Abstract

The colonial marine bryozoan Membranipora membranacea produces a planktotrophic cyphonautes larva that is encased by a triangular bivalved shell. Following a relatively long free-swimming phase, the cyphonautes larva settles and undergoes a dramatic metamorphosis to become the sessile progenitor of the colony, referred to as the ancestrula. This paper examines the initial morphogenetic movements of metamorphosis that transform the cyphonautes larva into an incipient ancestrula. At the onset of metamorphosis, contractions of the striated median muscles situated along the anterior and posterior margins of the larva cause a retraction of the larval apical organ and a centripetal movement of the anterior and posterior ends of the larva. Concurrently, the ciliated corona at the base of the larva is pulled within the shell by contractions of the striated lateral muscles. As the larva assumes a more spherical shape, the posterior margins of the shell are spread apart, and the internal sac is everted.

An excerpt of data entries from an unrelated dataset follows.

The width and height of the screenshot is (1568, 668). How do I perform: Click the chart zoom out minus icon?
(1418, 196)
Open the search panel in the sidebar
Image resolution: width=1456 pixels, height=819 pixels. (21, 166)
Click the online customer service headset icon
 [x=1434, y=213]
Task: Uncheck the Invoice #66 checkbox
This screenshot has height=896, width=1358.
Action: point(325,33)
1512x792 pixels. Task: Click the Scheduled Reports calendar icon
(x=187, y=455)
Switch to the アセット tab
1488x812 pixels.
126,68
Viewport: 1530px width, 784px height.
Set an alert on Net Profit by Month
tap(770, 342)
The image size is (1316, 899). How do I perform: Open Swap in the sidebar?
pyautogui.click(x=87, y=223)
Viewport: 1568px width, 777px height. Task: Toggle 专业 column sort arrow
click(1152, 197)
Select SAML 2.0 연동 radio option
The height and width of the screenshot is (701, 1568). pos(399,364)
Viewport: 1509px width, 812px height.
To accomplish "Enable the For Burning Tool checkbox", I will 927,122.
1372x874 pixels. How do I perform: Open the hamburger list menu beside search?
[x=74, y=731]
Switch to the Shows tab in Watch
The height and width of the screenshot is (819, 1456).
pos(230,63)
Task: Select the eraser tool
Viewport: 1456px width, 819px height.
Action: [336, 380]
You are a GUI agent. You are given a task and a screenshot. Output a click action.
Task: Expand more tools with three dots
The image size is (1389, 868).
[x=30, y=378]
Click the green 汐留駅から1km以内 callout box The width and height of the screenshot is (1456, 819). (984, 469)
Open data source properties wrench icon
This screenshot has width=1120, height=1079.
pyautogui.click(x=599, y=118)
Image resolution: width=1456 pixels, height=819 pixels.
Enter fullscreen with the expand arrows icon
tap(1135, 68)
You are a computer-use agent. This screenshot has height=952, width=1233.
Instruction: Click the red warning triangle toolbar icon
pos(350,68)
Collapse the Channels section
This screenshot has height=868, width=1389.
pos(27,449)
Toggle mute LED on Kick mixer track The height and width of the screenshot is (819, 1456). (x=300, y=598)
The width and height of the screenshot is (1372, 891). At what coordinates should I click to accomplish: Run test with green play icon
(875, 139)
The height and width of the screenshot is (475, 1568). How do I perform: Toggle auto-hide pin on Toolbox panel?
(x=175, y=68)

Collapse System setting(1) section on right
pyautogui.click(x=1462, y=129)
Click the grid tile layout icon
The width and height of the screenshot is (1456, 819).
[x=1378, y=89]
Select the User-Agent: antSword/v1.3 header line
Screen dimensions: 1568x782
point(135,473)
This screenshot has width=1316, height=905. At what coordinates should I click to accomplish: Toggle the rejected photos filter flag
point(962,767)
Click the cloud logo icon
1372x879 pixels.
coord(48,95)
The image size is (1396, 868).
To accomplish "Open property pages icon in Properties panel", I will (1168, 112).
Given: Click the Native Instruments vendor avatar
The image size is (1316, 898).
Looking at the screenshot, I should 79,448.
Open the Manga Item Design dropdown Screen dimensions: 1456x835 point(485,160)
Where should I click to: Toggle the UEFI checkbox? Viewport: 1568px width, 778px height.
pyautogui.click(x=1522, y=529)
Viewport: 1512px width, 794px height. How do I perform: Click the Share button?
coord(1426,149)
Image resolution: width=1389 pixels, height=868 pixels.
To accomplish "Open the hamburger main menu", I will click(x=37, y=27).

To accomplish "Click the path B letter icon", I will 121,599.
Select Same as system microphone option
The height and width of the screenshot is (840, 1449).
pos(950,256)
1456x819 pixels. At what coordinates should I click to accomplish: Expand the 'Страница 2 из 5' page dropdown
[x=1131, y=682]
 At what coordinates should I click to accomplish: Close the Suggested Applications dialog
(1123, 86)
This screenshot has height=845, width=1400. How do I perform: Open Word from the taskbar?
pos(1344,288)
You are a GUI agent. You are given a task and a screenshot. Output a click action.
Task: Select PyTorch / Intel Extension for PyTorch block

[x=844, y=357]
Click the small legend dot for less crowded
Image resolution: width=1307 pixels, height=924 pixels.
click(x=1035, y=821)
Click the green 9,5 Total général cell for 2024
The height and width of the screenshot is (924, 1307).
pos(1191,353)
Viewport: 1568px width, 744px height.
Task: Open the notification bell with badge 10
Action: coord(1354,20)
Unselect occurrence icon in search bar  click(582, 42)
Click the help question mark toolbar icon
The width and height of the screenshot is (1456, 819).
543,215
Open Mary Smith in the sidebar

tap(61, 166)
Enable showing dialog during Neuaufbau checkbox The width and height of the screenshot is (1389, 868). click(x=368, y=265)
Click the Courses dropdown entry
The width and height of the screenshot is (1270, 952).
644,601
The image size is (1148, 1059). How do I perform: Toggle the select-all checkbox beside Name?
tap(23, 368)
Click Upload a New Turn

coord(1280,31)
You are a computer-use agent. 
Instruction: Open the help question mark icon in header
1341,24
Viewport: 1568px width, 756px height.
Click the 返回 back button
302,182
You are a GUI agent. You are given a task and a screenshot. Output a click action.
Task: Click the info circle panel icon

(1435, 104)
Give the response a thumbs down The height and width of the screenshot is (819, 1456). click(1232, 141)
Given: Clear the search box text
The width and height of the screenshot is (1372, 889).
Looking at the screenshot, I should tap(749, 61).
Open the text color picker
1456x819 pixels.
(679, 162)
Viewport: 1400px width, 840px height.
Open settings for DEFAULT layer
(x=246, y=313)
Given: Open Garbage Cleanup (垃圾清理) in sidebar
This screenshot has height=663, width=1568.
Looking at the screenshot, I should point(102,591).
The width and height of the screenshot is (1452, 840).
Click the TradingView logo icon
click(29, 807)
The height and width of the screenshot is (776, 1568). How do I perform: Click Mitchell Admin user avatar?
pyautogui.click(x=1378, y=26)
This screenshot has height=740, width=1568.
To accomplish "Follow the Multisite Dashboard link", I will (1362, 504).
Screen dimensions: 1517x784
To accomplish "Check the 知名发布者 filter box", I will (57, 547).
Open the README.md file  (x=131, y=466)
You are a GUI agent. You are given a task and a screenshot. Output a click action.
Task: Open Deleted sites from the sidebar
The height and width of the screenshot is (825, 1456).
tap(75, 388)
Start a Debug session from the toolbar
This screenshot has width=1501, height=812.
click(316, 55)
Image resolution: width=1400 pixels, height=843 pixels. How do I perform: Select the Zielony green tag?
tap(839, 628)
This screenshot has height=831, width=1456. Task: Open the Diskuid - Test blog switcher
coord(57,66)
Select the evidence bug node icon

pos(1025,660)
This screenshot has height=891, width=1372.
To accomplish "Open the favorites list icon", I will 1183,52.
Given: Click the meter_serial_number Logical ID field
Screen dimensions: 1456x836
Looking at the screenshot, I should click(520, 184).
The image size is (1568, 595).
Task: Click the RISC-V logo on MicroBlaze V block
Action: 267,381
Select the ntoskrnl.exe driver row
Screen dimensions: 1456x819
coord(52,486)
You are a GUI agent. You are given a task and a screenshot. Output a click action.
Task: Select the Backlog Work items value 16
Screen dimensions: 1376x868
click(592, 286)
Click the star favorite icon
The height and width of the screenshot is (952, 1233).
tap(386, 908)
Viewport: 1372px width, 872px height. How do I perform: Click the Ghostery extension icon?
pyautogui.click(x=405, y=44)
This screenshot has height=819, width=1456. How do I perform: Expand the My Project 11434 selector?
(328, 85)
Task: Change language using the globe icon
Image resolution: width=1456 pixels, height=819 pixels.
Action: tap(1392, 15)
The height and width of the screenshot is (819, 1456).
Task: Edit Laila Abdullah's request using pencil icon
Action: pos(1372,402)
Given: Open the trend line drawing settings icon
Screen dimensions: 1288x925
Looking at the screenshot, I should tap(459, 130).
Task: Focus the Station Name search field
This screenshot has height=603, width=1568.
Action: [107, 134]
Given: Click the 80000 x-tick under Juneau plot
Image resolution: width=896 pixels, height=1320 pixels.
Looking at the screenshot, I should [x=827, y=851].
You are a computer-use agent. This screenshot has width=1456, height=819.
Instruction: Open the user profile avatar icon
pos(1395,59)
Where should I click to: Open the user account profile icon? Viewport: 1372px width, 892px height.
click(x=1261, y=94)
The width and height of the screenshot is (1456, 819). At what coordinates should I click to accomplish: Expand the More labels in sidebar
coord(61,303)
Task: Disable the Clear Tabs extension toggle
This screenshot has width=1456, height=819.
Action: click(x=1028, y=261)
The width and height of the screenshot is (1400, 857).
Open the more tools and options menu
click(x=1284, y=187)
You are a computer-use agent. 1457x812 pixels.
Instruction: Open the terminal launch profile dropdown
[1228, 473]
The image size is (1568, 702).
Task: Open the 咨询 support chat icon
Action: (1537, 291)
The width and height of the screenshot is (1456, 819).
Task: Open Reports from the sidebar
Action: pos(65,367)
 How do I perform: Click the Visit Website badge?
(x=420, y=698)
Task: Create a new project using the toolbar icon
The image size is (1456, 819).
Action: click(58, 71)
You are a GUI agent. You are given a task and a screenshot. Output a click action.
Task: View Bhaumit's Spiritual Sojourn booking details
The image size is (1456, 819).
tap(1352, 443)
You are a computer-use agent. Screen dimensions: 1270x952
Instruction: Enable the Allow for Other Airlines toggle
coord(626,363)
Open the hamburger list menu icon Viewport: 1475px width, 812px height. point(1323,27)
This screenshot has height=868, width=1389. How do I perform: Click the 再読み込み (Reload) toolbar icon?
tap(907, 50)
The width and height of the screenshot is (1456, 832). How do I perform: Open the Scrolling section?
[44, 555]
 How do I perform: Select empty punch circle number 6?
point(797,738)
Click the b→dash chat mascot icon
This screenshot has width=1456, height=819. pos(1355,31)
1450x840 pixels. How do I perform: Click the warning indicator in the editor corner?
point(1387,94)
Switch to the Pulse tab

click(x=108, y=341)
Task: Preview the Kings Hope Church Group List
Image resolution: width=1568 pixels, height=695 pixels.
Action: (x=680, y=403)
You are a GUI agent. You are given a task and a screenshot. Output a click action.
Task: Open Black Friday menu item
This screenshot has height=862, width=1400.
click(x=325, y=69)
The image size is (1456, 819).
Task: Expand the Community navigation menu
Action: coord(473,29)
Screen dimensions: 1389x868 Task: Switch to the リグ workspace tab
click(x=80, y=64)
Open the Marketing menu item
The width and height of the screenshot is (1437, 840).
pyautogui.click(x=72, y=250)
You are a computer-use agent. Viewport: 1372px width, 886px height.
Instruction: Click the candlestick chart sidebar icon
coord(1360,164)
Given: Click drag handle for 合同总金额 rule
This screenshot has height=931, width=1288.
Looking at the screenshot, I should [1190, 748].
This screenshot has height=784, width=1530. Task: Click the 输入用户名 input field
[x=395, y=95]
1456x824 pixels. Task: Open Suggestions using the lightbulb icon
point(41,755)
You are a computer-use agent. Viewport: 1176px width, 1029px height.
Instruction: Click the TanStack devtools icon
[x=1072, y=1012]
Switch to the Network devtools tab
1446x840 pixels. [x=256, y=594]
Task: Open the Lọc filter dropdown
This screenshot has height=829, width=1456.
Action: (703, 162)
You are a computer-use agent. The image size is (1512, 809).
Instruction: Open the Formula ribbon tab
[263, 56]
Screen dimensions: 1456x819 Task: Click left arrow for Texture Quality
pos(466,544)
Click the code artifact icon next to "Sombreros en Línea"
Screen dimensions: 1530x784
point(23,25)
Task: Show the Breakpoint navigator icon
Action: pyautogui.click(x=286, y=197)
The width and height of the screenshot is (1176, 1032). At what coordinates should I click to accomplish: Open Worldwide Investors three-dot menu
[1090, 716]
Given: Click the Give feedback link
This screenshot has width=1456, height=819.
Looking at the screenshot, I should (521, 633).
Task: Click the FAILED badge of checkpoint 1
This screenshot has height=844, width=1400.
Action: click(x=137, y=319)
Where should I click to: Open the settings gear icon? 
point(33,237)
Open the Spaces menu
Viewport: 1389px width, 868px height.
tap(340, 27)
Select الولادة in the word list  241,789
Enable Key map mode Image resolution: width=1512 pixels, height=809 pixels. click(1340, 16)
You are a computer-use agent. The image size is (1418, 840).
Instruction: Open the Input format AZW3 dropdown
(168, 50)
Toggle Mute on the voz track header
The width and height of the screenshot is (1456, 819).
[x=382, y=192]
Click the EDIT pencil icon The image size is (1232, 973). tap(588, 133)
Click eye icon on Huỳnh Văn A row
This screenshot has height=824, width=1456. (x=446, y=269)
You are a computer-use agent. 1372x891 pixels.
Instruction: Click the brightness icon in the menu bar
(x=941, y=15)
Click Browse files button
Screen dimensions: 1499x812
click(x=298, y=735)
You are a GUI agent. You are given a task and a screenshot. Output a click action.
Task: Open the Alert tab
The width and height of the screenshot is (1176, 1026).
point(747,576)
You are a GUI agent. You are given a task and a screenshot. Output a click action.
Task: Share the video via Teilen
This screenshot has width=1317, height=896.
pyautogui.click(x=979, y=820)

Eversion of the sac is apparently achieved by contractions of the lateral muscles that cause a buckling of the shell in the apical-basal direction. The neck region of the everted sac secretes adhesive granules that attach the larva to the substratum. Subsequently, contractions of the nonstriated sac muscles fold the valves of the shell over each other and draw the larva toward the substratum. The initial events of metamorphosis that culminate in the attachment and flattening of the larva are completed in 10-15 seconds. In the subsequent few minutes, the lateral edges of the everted sac fuse with the neighboring margins of the aboral epithelium underlying the shell and thus form the fully sealed body wall of the incipient ancestrula.